Philosophy 298. Experimental Courses

Unacceptable Conclusions: Arguments Against Common Sense

Consider three claims:
(1) Plants obtain energy from sunlight.
(2) The earth will remain in orbit tomorrow.
(3) Hurting people for fun is morally wrong.

Probably, we take these claims to be objectively true. And probably, we take ourselves to know them to be true. According to both the relativist and the skeptic, we are wrong.

The relativist holds that there is no such thing as objective truth. The skeptic admits taht there may be objective truth but thinks that we lack knowledge of it.

This course introduces students to these two most fundamental challenges to views widely taken to be core tenets of ‘common sense. We will first consider the challenges in their most general forms and then examine domain-specific challenges, with special regard to the domains of science and morality.
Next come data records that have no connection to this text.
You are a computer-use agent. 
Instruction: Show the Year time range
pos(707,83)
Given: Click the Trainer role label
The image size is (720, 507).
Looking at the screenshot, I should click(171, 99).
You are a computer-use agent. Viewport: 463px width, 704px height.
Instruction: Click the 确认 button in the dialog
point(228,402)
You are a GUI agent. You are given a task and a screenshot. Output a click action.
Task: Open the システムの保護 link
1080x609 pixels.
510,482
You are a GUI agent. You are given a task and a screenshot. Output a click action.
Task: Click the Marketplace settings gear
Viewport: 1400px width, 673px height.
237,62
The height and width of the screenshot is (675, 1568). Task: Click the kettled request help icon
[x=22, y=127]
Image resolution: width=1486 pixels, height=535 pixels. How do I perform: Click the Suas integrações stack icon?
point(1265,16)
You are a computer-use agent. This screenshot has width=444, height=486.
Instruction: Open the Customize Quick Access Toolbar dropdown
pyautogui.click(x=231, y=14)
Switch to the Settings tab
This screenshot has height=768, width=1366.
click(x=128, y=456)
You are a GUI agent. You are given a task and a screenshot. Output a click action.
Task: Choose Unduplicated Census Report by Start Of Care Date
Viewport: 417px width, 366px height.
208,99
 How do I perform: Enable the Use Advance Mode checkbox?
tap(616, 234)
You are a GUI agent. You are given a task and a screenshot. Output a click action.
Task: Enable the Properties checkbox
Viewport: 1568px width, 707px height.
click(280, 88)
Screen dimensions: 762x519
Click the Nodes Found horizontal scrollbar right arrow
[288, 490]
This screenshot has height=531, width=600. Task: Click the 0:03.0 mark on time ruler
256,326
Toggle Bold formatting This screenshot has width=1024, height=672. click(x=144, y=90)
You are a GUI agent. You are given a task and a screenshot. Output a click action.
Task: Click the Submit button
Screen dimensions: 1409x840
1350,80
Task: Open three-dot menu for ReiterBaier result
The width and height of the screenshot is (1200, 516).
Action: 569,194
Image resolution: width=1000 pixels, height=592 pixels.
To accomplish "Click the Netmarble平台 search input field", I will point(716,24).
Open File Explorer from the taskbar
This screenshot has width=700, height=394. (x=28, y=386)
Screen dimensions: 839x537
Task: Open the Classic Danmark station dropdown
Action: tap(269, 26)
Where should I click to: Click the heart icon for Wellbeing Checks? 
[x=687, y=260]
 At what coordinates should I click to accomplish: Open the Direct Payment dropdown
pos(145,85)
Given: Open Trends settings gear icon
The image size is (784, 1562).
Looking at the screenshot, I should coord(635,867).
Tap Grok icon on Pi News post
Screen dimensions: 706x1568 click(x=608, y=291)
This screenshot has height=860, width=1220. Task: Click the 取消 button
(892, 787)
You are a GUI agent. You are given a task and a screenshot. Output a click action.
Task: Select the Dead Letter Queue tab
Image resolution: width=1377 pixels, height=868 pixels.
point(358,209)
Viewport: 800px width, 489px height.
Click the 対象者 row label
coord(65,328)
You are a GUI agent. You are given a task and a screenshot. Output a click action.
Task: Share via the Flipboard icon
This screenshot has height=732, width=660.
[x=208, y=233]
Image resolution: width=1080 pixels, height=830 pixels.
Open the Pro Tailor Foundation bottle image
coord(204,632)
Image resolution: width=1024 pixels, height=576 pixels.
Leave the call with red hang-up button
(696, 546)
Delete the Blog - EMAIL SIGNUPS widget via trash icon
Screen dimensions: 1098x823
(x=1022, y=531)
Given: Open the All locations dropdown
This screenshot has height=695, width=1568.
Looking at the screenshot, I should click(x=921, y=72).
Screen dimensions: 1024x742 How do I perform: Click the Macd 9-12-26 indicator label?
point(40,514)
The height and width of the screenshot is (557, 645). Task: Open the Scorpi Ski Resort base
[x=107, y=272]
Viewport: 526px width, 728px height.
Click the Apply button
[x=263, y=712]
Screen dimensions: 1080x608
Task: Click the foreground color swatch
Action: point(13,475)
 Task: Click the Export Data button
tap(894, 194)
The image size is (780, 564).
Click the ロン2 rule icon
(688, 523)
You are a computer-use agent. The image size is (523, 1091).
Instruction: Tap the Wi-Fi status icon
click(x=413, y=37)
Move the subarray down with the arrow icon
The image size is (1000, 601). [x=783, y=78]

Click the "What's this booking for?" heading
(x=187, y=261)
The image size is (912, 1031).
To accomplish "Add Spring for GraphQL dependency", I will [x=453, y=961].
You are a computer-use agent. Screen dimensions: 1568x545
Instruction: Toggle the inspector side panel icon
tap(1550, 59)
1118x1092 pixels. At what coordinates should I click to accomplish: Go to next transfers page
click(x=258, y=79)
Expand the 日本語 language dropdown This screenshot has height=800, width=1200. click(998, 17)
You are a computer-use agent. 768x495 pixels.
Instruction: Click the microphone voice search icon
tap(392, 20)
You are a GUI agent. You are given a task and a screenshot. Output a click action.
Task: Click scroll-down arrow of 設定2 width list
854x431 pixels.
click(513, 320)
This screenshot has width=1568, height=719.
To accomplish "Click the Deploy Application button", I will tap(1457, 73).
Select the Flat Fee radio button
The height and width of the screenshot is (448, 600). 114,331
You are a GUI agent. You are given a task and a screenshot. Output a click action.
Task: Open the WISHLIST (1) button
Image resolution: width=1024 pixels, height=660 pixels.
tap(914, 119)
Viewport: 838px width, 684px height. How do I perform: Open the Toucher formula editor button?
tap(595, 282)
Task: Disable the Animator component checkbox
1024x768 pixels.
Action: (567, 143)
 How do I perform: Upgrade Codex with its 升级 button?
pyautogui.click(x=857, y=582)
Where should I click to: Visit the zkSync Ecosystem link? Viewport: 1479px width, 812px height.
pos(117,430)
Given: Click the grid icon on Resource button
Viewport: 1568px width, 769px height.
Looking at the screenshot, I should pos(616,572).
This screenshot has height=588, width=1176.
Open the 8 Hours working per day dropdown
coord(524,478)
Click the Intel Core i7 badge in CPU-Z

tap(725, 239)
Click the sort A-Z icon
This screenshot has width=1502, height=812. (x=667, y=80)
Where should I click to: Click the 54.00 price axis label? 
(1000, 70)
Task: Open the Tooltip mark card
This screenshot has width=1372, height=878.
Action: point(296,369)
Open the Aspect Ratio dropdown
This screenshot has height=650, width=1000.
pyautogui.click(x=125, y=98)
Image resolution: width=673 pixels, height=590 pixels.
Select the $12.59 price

Theories of Knowledge: History and Problems of Epistemology

The purpose of this course is to provide an introduction to one of the most enduring and significant fields of philosophy, epistemology or the study of knowledge. Why would we want to know about knowledge itself? And does it even make sense to ask whether we can know that we know something, or know what knowledge is? Are such questions inherently circular? Despite these difficulties, it is clearly of critical importance to be able to distinguish knowledge from various forms of beliefs, prejudices, and illusions. We rely upon these distinctions all the time: when we criticize injustice and intolerance we believe ourselves to have less biased views than others; when we fall in love we think we are genuinely getting to know someone; and when we consume food or medicine we rely on the testimony of scientists and other experts. Are these assumptions habits that we fall into because we have no better options, or something more? How can we distinguish different forms of knowledge from one another and from false pretensions to knowledge? In order to clarify these questions we will examine historical and contemporary debates concerning whether knowledge is possible, its nature and limits, and the extent to which we can trust our own judgment as well as the judgment of others.